(Stored data)
______________________________

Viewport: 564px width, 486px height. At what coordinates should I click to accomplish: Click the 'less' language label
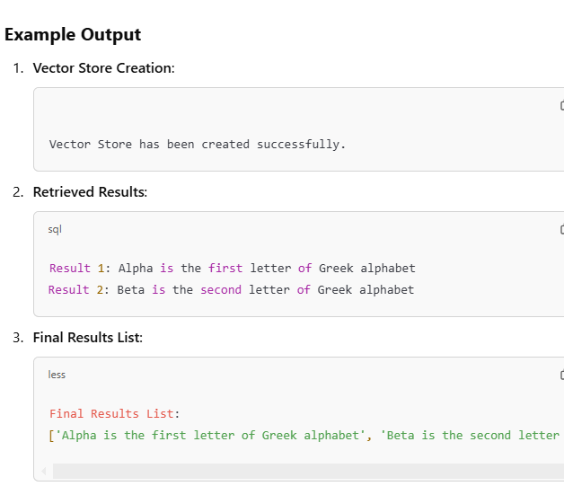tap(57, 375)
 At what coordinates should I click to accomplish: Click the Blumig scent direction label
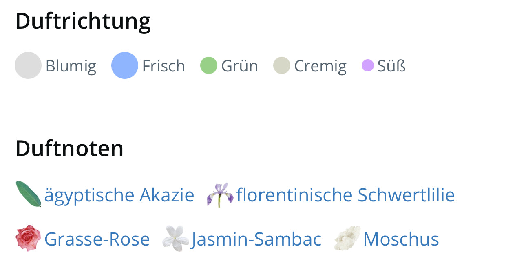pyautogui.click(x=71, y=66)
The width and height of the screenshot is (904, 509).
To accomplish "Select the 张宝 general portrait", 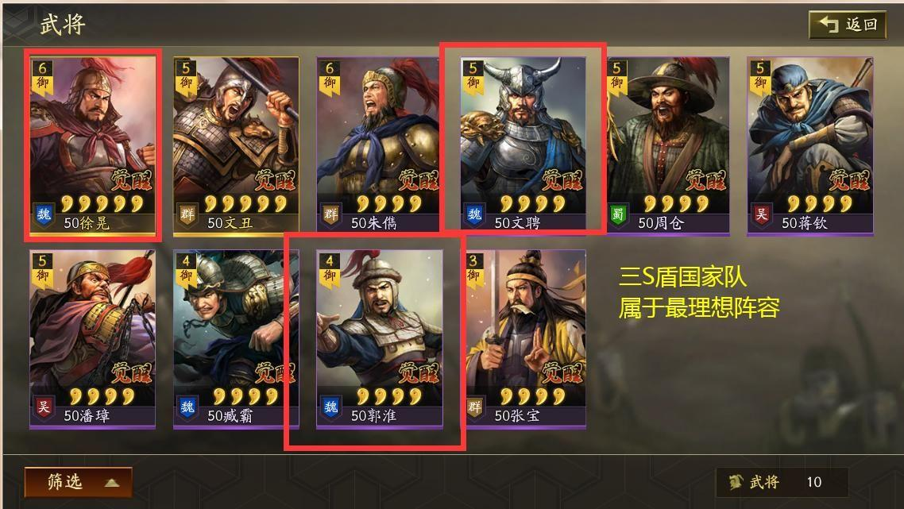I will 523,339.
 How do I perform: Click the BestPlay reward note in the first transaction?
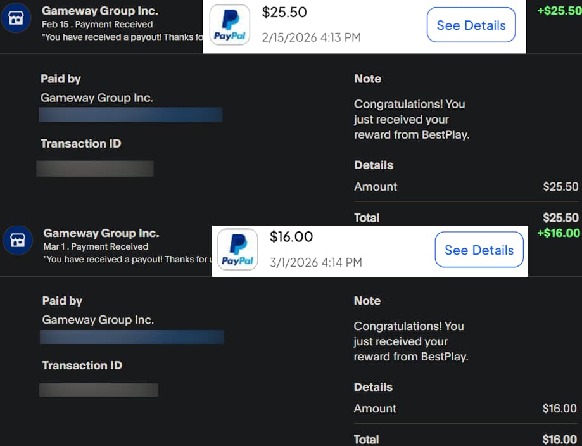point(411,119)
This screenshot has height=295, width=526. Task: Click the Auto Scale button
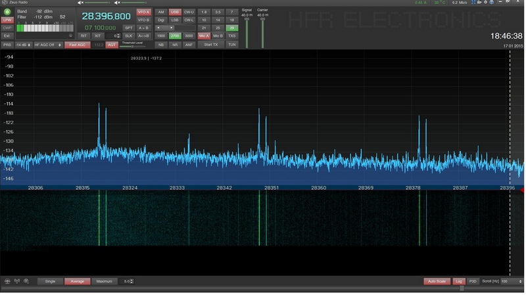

______________________________

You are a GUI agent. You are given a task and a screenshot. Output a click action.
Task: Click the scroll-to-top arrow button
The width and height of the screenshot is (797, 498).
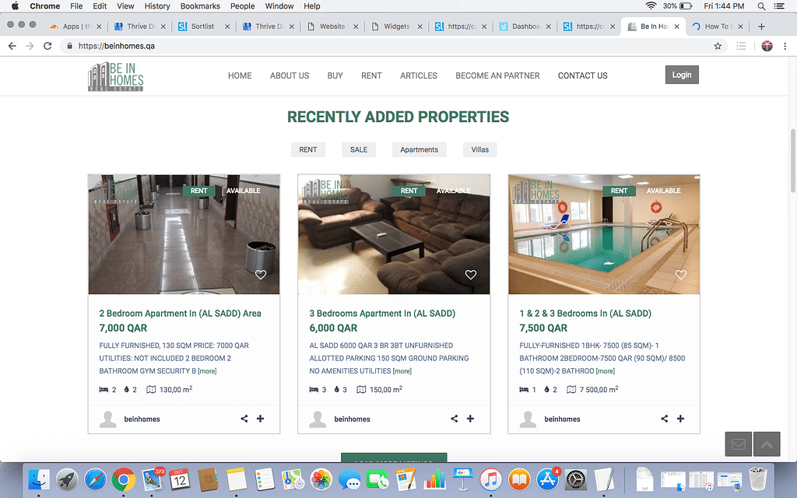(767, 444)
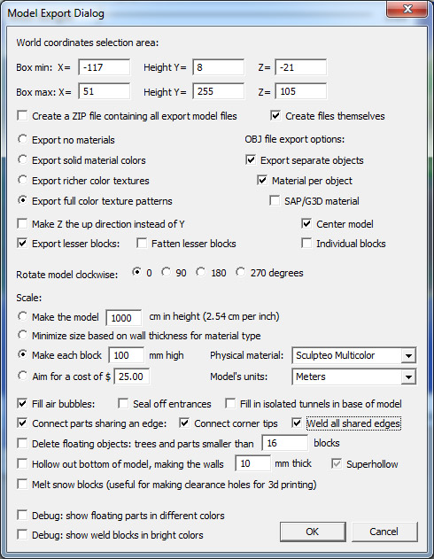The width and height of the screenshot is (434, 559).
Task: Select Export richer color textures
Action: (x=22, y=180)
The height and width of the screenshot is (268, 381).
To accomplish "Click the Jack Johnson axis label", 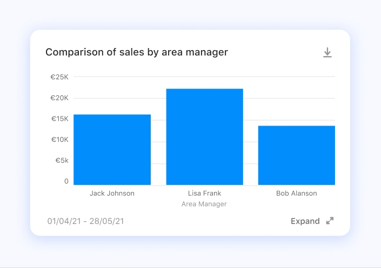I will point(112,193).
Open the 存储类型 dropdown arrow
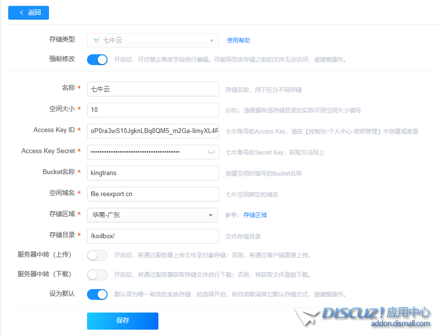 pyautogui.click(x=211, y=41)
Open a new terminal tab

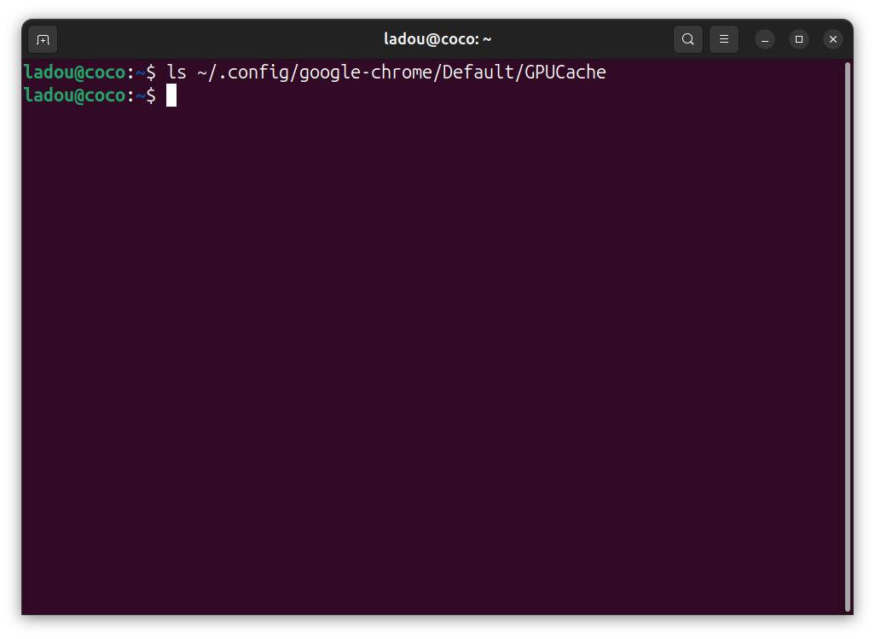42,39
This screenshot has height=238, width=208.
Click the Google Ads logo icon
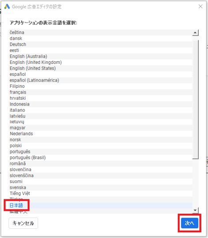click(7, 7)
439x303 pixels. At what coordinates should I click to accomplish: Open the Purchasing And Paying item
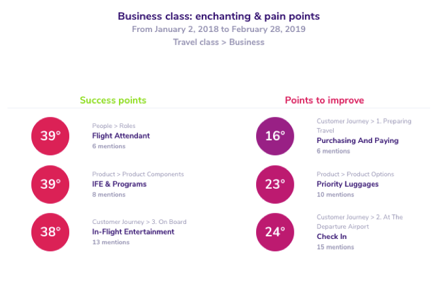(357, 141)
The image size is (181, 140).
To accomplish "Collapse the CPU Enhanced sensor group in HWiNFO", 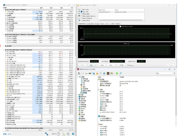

______________________________

• [What you need to do]:
Starting at the line with "How do I perform: Click" in the entries above, write out every line exactly until the line with "This screenshot has height=295, width=526." has been written. Include no pictures and nothing more.

• [Answer]:
 How do I perform: Click the BestPlay reward note in the first transaction?
point(411,119)
This screenshot has height=295, width=526. Task: Click the Auto Scale button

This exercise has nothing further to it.